== TASK GOAL ==
Until the last line is reached, keep transcribing the material exactly.

==============================

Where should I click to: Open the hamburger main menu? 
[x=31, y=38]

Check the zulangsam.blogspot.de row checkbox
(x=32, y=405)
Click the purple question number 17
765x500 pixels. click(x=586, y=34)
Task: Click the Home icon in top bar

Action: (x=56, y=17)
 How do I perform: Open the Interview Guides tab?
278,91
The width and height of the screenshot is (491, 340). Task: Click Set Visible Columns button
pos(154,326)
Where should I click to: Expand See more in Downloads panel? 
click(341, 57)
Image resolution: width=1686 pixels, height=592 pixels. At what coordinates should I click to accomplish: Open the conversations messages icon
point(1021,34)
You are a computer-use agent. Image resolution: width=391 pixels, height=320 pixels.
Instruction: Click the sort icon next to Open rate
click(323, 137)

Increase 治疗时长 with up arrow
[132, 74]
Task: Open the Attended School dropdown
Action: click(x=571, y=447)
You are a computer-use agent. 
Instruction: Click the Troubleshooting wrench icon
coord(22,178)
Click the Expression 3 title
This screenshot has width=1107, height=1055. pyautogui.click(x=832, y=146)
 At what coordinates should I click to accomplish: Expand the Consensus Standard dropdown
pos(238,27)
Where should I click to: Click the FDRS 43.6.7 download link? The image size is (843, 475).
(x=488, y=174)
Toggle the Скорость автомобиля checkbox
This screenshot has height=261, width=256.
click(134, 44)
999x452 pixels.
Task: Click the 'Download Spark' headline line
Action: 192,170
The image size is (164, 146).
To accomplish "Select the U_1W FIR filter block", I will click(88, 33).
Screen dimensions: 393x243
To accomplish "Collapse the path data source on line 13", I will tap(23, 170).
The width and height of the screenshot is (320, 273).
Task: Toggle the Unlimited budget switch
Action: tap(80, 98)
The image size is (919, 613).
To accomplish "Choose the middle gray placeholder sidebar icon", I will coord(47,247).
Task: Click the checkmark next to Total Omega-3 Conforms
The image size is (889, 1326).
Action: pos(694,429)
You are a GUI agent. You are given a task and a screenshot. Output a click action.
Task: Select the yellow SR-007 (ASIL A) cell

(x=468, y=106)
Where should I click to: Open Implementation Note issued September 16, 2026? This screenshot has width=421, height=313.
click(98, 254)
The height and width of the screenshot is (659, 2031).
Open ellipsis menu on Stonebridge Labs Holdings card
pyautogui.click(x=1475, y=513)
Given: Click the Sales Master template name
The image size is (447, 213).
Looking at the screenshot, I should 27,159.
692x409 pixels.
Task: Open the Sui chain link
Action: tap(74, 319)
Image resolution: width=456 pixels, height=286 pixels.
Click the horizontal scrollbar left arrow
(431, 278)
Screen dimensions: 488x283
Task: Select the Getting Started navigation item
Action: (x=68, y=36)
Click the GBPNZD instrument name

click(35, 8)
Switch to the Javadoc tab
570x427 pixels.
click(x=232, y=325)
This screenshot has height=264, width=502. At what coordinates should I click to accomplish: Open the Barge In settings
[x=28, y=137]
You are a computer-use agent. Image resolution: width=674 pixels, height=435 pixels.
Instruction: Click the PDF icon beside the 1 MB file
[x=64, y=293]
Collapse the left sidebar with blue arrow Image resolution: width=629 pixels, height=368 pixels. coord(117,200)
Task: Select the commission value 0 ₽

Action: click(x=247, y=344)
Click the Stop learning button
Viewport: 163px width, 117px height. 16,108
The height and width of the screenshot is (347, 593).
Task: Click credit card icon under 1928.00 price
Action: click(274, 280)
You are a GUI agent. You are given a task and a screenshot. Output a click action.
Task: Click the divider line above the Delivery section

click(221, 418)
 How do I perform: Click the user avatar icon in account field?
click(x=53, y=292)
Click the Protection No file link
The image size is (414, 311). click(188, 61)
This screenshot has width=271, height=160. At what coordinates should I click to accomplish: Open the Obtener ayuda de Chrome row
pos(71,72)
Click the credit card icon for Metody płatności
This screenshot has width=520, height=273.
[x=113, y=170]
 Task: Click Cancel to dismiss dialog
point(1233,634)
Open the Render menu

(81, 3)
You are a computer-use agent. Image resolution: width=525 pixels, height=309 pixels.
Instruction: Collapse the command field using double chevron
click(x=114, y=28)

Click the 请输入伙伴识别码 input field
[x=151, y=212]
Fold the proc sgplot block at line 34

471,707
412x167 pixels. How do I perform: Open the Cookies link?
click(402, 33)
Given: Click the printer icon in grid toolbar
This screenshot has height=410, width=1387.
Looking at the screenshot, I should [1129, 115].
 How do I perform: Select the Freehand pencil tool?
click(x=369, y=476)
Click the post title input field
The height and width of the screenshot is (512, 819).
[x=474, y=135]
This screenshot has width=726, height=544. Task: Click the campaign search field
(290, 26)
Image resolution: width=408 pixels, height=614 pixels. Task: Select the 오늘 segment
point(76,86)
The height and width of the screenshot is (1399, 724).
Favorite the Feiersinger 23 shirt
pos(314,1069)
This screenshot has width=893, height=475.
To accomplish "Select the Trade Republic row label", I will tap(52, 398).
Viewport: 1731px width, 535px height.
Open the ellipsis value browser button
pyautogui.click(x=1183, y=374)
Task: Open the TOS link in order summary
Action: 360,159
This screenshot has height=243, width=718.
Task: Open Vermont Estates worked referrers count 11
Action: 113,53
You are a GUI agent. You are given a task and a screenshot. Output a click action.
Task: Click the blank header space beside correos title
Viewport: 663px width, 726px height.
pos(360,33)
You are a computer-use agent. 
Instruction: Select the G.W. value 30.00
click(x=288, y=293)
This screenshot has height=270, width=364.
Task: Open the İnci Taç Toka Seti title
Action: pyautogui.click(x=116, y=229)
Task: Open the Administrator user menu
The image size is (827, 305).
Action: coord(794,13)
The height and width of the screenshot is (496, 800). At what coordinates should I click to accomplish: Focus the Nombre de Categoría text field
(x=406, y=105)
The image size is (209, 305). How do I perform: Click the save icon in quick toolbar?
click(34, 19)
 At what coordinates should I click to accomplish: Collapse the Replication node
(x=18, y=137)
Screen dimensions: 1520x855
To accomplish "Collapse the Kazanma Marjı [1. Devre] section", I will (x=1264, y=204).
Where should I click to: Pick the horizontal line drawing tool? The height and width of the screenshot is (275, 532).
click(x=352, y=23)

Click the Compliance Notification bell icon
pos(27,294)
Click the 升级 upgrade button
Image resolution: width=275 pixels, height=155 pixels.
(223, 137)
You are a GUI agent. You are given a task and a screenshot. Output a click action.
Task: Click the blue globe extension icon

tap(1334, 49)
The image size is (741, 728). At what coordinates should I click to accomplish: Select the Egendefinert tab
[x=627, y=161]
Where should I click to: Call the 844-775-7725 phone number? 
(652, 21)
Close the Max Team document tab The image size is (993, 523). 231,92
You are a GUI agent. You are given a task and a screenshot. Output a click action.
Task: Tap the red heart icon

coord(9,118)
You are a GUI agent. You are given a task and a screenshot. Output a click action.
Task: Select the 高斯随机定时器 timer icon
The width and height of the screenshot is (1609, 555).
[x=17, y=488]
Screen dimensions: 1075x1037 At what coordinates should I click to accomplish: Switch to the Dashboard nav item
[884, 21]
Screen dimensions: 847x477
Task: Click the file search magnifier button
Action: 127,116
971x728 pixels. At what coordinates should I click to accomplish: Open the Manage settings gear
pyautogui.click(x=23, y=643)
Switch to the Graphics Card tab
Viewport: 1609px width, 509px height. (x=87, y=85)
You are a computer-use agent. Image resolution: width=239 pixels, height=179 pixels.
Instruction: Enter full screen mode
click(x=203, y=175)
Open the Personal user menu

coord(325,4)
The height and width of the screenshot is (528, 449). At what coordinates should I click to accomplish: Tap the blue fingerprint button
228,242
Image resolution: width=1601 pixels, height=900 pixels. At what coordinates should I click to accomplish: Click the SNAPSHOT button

==============================

== ANSWER TO THE PROBLEM ==
Where should I click to: Open the hamburger main menu? 
[x=31, y=38]

Check the zulangsam.blogspot.de row checkbox
(x=32, y=405)
Click the purple question number 17
765x500 pixels. click(x=586, y=34)
Task: Click the Home icon in top bar

Action: (x=56, y=17)
 How do I perform: Open the Interview Guides tab?
278,91
The width and height of the screenshot is (491, 340). Task: Click Set Visible Columns button
pos(154,326)
Where should I click to: Expand See more in Downloads panel? 
click(341, 57)
Image resolution: width=1686 pixels, height=592 pixels. At what coordinates should I click to accomplish: Open the conversations messages icon
point(1021,34)
You are a computer-use agent. Image resolution: width=391 pixels, height=320 pixels.
Instruction: Click the sort icon next to Open rate
click(323, 137)

Increase 治疗时长 with up arrow
[132, 74]
Task: Open the Attended School dropdown
Action: click(x=571, y=447)
You are a computer-use agent. 
Instruction: Click the Troubleshooting wrench icon
coord(22,178)
Click the Expression 3 title
This screenshot has width=1107, height=1055. pyautogui.click(x=832, y=146)
 At what coordinates should I click to accomplish: Expand the Consensus Standard dropdown
pos(238,27)
Where should I click to: Click the FDRS 43.6.7 download link? The image size is (843, 475).
(x=488, y=174)
Toggle the Скорость автомобиля checkbox
This screenshot has height=261, width=256.
click(134, 44)
999x452 pixels.
Task: Click the 'Download Spark' headline line
Action: 192,170
The image size is (164, 146).
To accomplish "Select the U_1W FIR filter block", I will click(88, 33).
Screen dimensions: 393x243
To accomplish "Collapse the path data source on line 13", I will tap(23, 170).
The width and height of the screenshot is (320, 273).
Task: Toggle the Unlimited budget switch
Action: tap(80, 98)
The image size is (919, 613).
To accomplish "Choose the middle gray placeholder sidebar icon", I will coord(47,247).
Task: Click the checkmark next to Total Omega-3 Conforms
The image size is (889, 1326).
Action: pos(694,429)
You are a GUI agent. You are given a task and a screenshot. Output a click action.
Task: Select the yellow SR-007 (ASIL A) cell

(x=468, y=106)
Where should I click to: Open Implementation Note issued September 16, 2026? This screenshot has width=421, height=313.
click(98, 254)
The height and width of the screenshot is (659, 2031).
Open ellipsis menu on Stonebridge Labs Holdings card
pyautogui.click(x=1475, y=513)
Given: Click the Sales Master template name
The image size is (447, 213).
Looking at the screenshot, I should 27,159.
692x409 pixels.
Task: Open the Sui chain link
Action: tap(74, 319)
Image resolution: width=456 pixels, height=286 pixels.
Click the horizontal scrollbar left arrow
(431, 278)
Screen dimensions: 488x283
Task: Select the Getting Started navigation item
Action: (x=68, y=36)
Click the GBPNZD instrument name

click(35, 8)
Switch to the Javadoc tab
570x427 pixels.
click(x=232, y=325)
This screenshot has height=264, width=502. At what coordinates should I click to accomplish: Open the Barge In settings
[x=28, y=137]
You are a computer-use agent. Image resolution: width=674 pixels, height=435 pixels.
Instruction: Click the PDF icon beside the 1 MB file
[x=64, y=293]
Collapse the left sidebar with blue arrow Image resolution: width=629 pixels, height=368 pixels. coord(117,200)
Task: Select the commission value 0 ₽

Action: click(x=247, y=344)
Click the Stop learning button
Viewport: 163px width, 117px height. 16,108
The height and width of the screenshot is (347, 593).
Task: Click credit card icon under 1928.00 price
Action: click(274, 280)
You are a GUI agent. You are given a task and a screenshot. Output a click action.
Task: Click the divider line above the Delivery section

click(221, 418)
 How do I perform: Click the user avatar icon in account field?
click(x=53, y=292)
Click the Protection No file link
The image size is (414, 311). click(188, 61)
This screenshot has width=271, height=160. At what coordinates should I click to accomplish: Open the Obtener ayuda de Chrome row
pos(71,72)
Click the credit card icon for Metody płatności
This screenshot has width=520, height=273.
[x=113, y=170]
 Task: Click Cancel to dismiss dialog
point(1233,634)
Open the Render menu

(81, 3)
You are a computer-use agent. Image resolution: width=525 pixels, height=309 pixels.
Instruction: Collapse the command field using double chevron
click(x=114, y=28)

Click the 请输入伙伴识别码 input field
[x=151, y=212]
Fold the proc sgplot block at line 34

471,707
412x167 pixels. How do I perform: Open the Cookies link?
click(402, 33)
Given: Click the printer icon in grid toolbar
This screenshot has height=410, width=1387.
Looking at the screenshot, I should [1129, 115].
 How do I perform: Select the Freehand pencil tool?
click(x=369, y=476)
Click the post title input field
The height and width of the screenshot is (512, 819).
[x=474, y=135]
This screenshot has width=726, height=544. Task: Click the campaign search field
(290, 26)
Image resolution: width=408 pixels, height=614 pixels. Task: Select the 오늘 segment
point(76,86)
The height and width of the screenshot is (1399, 724).
Favorite the Feiersinger 23 shirt
pos(314,1069)
This screenshot has width=893, height=475.
To accomplish "Select the Trade Republic row label", I will tap(52, 398).
Viewport: 1731px width, 535px height.
Open the ellipsis value browser button
pyautogui.click(x=1183, y=374)
Task: Open the TOS link in order summary
Action: 360,159
This screenshot has height=243, width=718.
Task: Open Vermont Estates worked referrers count 11
Action: 113,53
You are a GUI agent. You are given a task and a screenshot. Output a click action.
Task: Click the blank header space beside correos title
Viewport: 663px width, 726px height.
pos(360,33)
You are a computer-use agent. 
Instruction: Select the G.W. value 30.00
click(x=288, y=293)
This screenshot has height=270, width=364.
Task: Open the İnci Taç Toka Seti title
Action: pyautogui.click(x=116, y=229)
Task: Open the Administrator user menu
The image size is (827, 305).
Action: coord(794,13)
The height and width of the screenshot is (496, 800). At what coordinates should I click to accomplish: Focus the Nombre de Categoría text field
(x=406, y=105)
The image size is (209, 305). How do I perform: Click the save icon in quick toolbar?
click(34, 19)
 At what coordinates should I click to accomplish: Collapse the Replication node
(x=18, y=137)
Screen dimensions: 1520x855
To accomplish "Collapse the Kazanma Marjı [1. Devre] section", I will (x=1264, y=204).
Where should I click to: Pick the horizontal line drawing tool? The height and width of the screenshot is (275, 532).
click(x=352, y=23)

Click the Compliance Notification bell icon
pos(27,294)
Click the 升级 upgrade button
Image resolution: width=275 pixels, height=155 pixels.
(223, 137)
You are a GUI agent. You are given a task and a screenshot. Output a click action.
Task: Click the blue globe extension icon

tap(1334, 49)
The image size is (741, 728). At what coordinates should I click to accomplish: Select the Egendefinert tab
[x=627, y=161]
Where should I click to: Call the 844-775-7725 phone number? 
(652, 21)
Close the Max Team document tab The image size is (993, 523). 231,92
You are a GUI agent. You are given a task and a screenshot. Output a click action.
Task: Tap the red heart icon

coord(9,118)
You are a GUI agent. You are given a task and a screenshot. Output a click action.
Task: Select the 高斯随机定时器 timer icon
The width and height of the screenshot is (1609, 555).
[x=17, y=488]
Screen dimensions: 1075x1037 At what coordinates should I click to accomplish: Switch to the Dashboard nav item
[884, 21]
Screen dimensions: 847x477
Task: Click the file search magnifier button
Action: 127,116
971x728 pixels. At what coordinates should I click to accomplish: Open the Manage settings gear
pyautogui.click(x=23, y=643)
Switch to the Graphics Card tab
Viewport: 1609px width, 509px height. (x=87, y=85)
You are a computer-use agent. Image resolution: width=239 pixels, height=179 pixels.
Instruction: Enter full screen mode
click(x=203, y=175)
Open the Personal user menu

coord(325,4)
The height and width of the screenshot is (528, 449). At what coordinates should I click to accomplish: Tap the blue fingerprint button
228,242
Image resolution: width=1601 pixels, height=900 pixels. At what coordinates should I click to accomplish: Click the SNAPSHOT button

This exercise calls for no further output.